Frederick Osborn

For the English sportsman, see Frederick Osborn (cricketer).

Major General Frederick Henry Osborn (21 March 1889 5 January 1981) was an American philanthropist, military leader, and eugenicist. He was a founder of several organizations and played a central part in reorienting eugenics in the years following World War II away from the race- and class-consciousness of earlier periods.[1] The American Philosophical Society considers him to have been "the respectable face of eugenic research in the post-war period."(APS, 1983)

World War I and the founding of organizations

Osborn graduated from Princeton University in 1910 and attended Trinity College, Cambridge, for a postgraduate year. His family had made their fortune in the railroad business, and he went into the family business up until the outbreak of World War I, when he served in the American Red Cross in France as Commander of the Advance Zone for the last 11 months of the war. In 1928, he became a research associate at the American Museum of Natural History studying anthropology and population.

He was one of the founding members of the American Eugenics Society in 1926 and joined the Galton Institute in 1928, serving as its Secretary in 1931. He played a central role in the 1936 founding of the Office of Population Research at Princeton University, a leading demographic research and training center.[2][3] Osborn was one of the founding trustees of the Pioneer Fund in 1937, a charitable foundation charged with promoting eugenics.

According to J. Phillipe Rushton, Osborn was the first to point out that although African Americans scored lower than whites on the Army intelligence tests, those from five urban northern states scored slightly higher than whites from eight rural southern states did, demonstrating the influence of cultural factors on IQ scores.[4]

In the following decades, Osborn remained skeptical of the hereditarian hypothesis of the variance in IQ scores found between racial groups. He suspected that environment played a greater role than genetics in the shaping of human beings, and thought eugenics should take place within groups (well-adapted families should be given the means to have more children) rather than between them (inferior races should be replaced).

An admirer of the reforms instituted in 1930s Sweden through the efforts of economist Gunnar Myrdal and his wife Alva Myrdal, Osborn emphasized the eugenic potential of extended state support in childcare, recreation, housing, nursery services, and education as a means of stimulating fertility among desirable populations. He argued that the aim of eugenics should be to ensure that every child was wanted. Osborn believed that in this system, which he called the "true freedom of parenthood," the parents most capable of rearing children would be likelier to have more.(Ramsden 2003)

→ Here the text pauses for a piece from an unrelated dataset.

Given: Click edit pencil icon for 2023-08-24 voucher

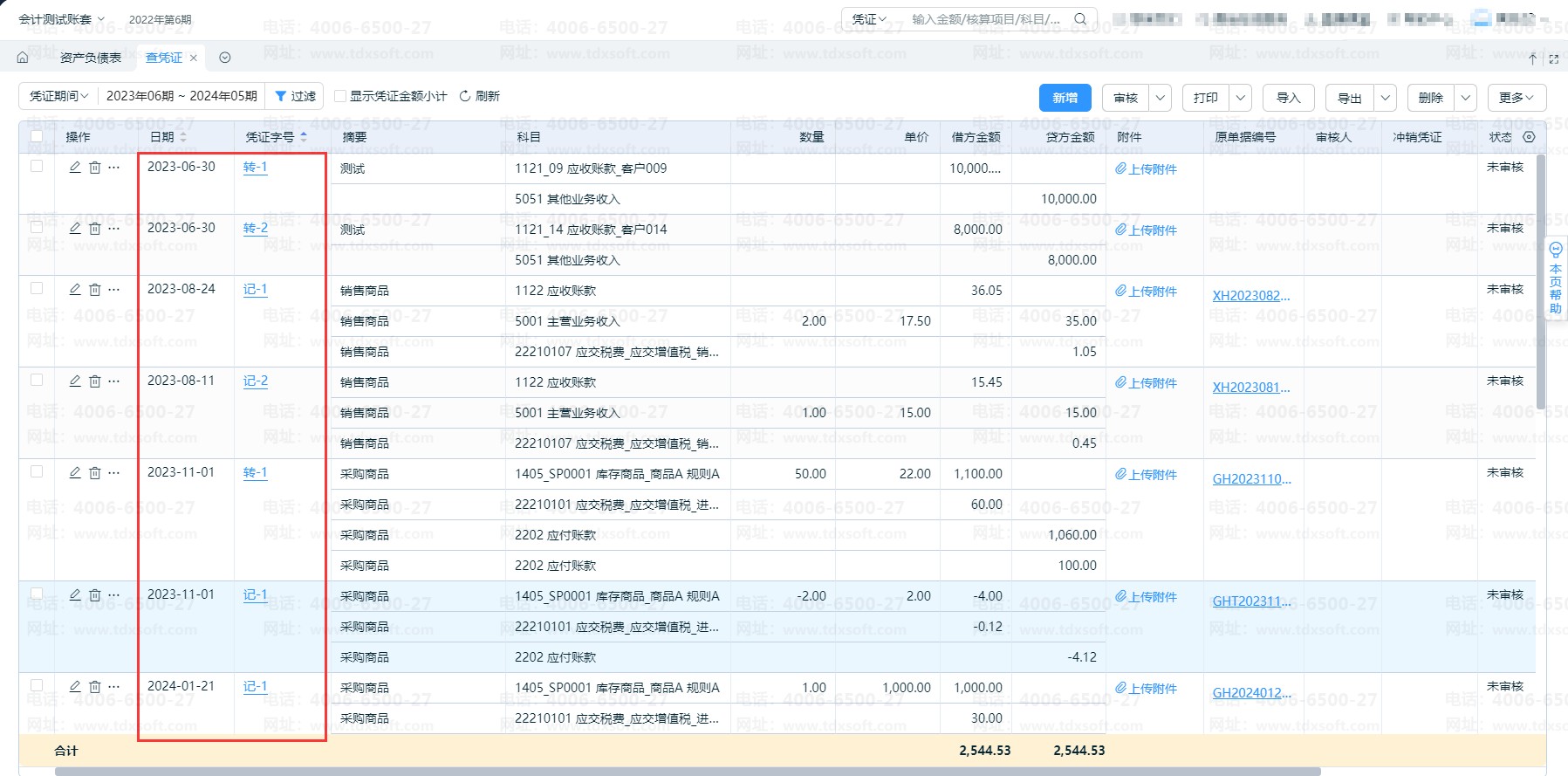Looking at the screenshot, I should 75,289.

World War II and later life

Many civil rights leaders alleged that, even after the revelation of genocide in World War II, eugenic influences remained strong in the United States because of Osborn and others of the Population Society (including John D. Rockefeller, Lewis Strauss, Karl Compton, and Detlev Bronk). He also encouraged and endorsed programs in Nazi Germany that sterilized Jews, Poles, and others deemed "unsuitable" to breed.[5] Although Hitler's genocidal tactics and acts caused revulsion in the United States, he continued to promote eugenic ideals.[6]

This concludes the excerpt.